Global App Downloads to 31 March 2020 (Source: Poq)
Global App Downloads to 31 March 2020 (Source: Poq)

And shoppers are using the apps to buy, with retail conversions also spiking and showing a continued upwards trajectory. Session times on retail apps are bow consistently beating m-web – levels of use of which have also grown since the shops shut – with health and beauty seeing 4.33% rise in use compared to 3.02% on m-web.

 

Conversions from these app sessions are also up for retail as a whole, growing 10.59% compared to m-web on 3.94%. Fashion app conversions grew 10.56% over the week, compared to 3.61% growth in conversions on m-web.

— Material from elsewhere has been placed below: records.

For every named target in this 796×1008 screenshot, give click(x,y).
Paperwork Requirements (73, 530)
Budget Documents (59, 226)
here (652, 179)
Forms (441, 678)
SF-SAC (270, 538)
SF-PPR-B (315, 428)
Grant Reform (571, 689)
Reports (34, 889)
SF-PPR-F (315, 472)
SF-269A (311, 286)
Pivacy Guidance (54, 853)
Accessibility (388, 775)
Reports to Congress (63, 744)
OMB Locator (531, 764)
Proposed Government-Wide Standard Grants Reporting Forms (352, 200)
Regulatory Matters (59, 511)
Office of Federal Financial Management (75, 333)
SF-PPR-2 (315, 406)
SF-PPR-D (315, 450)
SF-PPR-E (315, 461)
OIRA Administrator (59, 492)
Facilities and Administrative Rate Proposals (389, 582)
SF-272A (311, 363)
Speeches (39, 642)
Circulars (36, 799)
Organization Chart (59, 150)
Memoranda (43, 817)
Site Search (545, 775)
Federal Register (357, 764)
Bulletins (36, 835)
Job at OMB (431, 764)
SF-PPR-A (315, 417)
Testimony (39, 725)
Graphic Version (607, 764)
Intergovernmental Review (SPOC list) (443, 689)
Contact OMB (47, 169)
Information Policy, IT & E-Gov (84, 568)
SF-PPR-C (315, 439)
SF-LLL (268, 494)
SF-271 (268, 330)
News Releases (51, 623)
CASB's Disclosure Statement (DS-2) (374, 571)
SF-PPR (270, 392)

Session and user conversion rates for retail apps, March 2020 (Source: Poq)
Session and user conversion rates for retail apps, March 2020 (Source: Poq)

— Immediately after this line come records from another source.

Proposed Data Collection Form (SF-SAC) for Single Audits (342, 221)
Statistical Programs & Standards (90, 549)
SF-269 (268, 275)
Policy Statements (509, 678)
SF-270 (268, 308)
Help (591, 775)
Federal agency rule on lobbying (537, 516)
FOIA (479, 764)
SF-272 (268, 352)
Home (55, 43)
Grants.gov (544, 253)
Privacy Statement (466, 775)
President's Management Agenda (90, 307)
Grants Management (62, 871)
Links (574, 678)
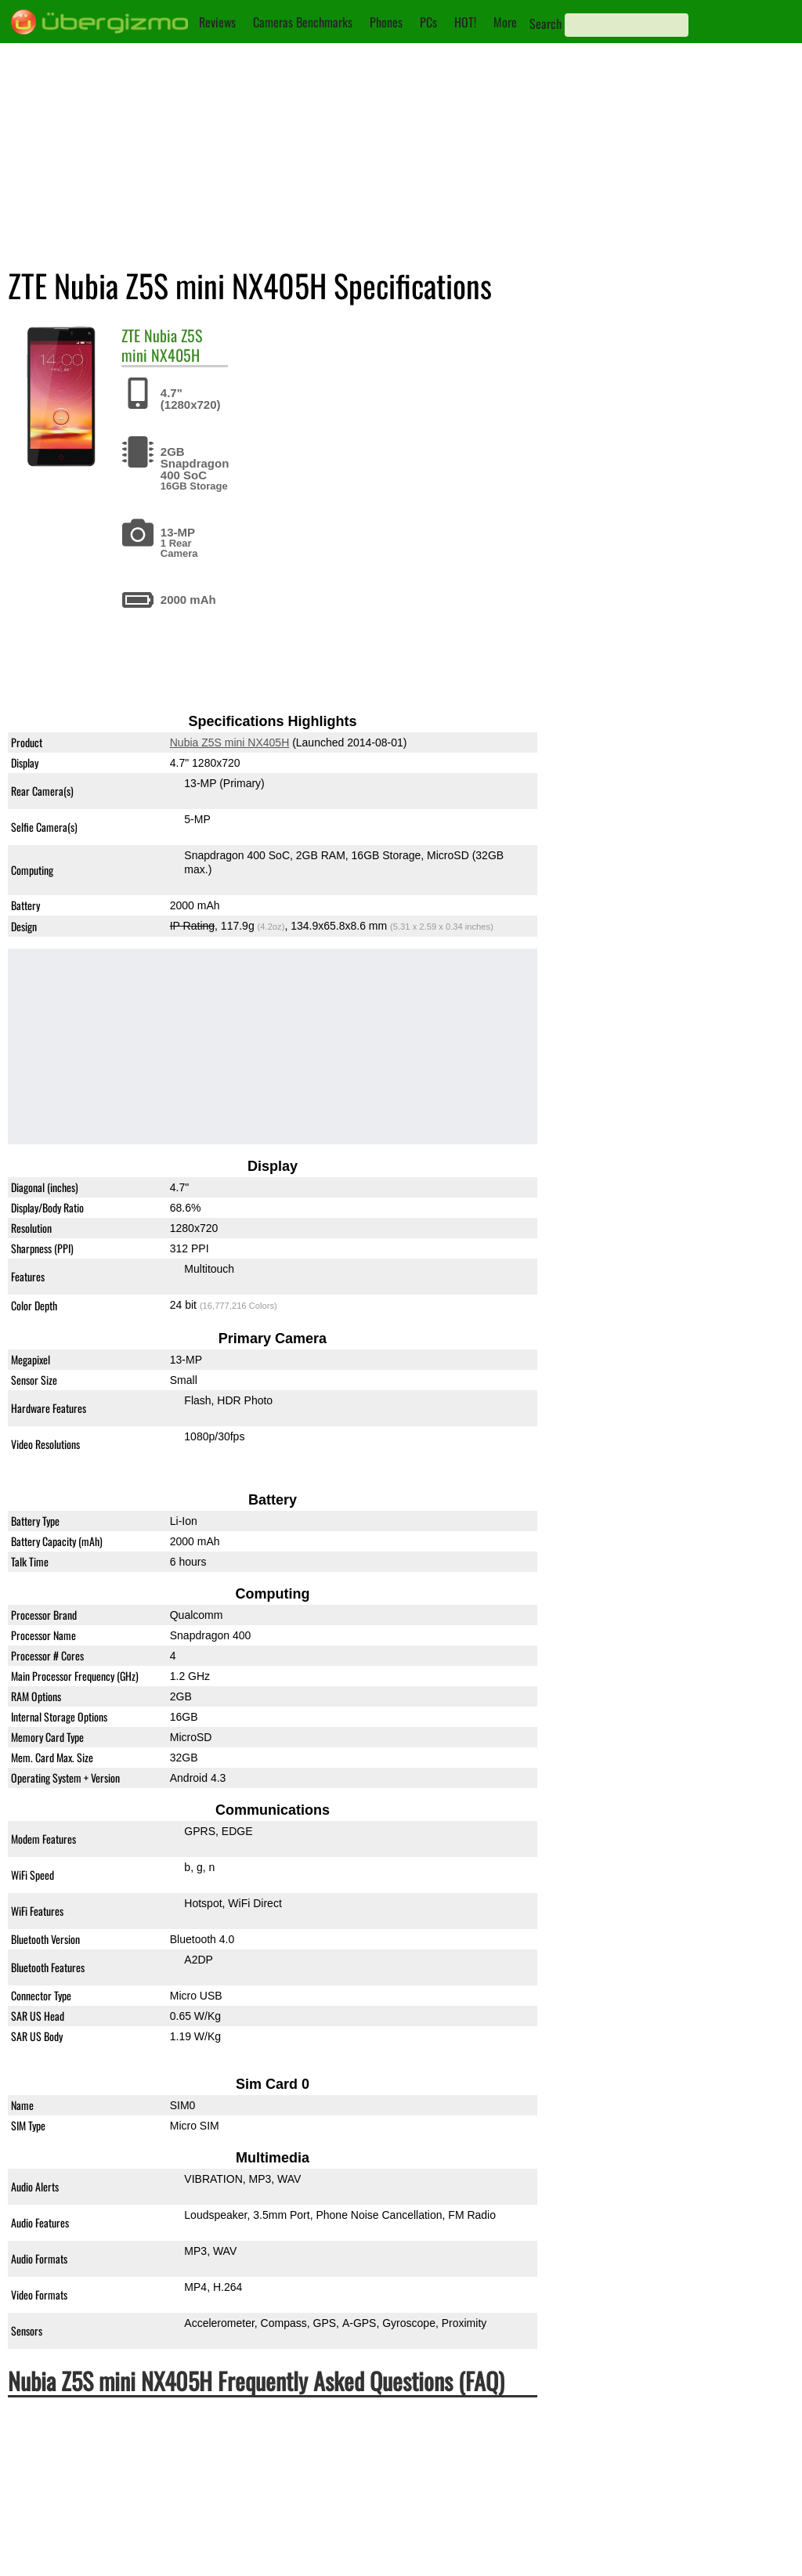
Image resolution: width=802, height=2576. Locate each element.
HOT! (465, 22)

“It is clear that people are still looking to browse and shop and apps now offer far more than just transactional facilities,” says Sam Rigg, Poq’s content marketing manager. “They are also full of content, app stories and more and are engaging and entertaining as well as somewhere to shop. People are bored and they want to shop but they also want to be inspired and entertained.”

 

The move to homeworking and social distancing is also seeing apps become more useful as a way to share inspiration, says Aanya Ali, Poq’s VP of marketing. She believes that what we are seeing is a move away from much of this appearing on Instagram to being part of the brand app – and the audience following.

 

“What we see now is a lot of clients using apps for tutorials, inspiration and ‘how to…’ content as that is what people want to see,” she says. “People showing how to dress to work at home, or sharing their new look home working work-space is interesting and builds a community around the brand. It also creates a lot of shoppable content.”

 

Ali believes that we will see more of this as consumers ally themselves to brands they identify with and which offer them solutions to their problems.

 

“For example, BeUnique is pushing via its app ‘the best face masks to wear if you have dry skin’ – this is really tapping into what is on its customer’s minds,” says Ali.

 

Brands are also using apps to showcase what they are doing to help in the crisis on a more philanthropic level – giving to charity, helping the NHS and other key workers – and this too is building community.

 

“People will flock to the brands that help them personally and which are helping society – and these brands will prosper now and after the crisis,” Ali concludes.

 

YouGov measures the bounce

This ’philanthropic bounce’ idea is backed up by YouGov research that finds that brands who have reacted well to the crisis and those which have make mistakes. BrewDog, whose joint founders have not only forgone their salaries this year to protect the workforce, is also making hand sanitiser – its YouGov BrandIndex scores have increased by an impressive 5.8 points since the 16th March.

 

Food delivery courier Deliveroo brought in no-contact delivery options to abide by social distancing rules, meaning many small restaurants were able to continue trading – this led to Deliveroo’s consideration scores increasing 3.5 points in 2 weeks.

 

Meanwhile, M&S’ creation of essential goods boxes, in-store social distancing initiatives and contact-free grocery delivery – again with Deliveroo – has seen its scores up by 9.1 points in just over a week. Similarly, Morrisons donated £10 million to food banks and brought in similar social distancing measures increasing their own buzz scores by 11.4 points.

 

Mike Ashley’s Sports Direct blunder, however, saw its score fall from -3.9 to -39.2, according to BrandIndex.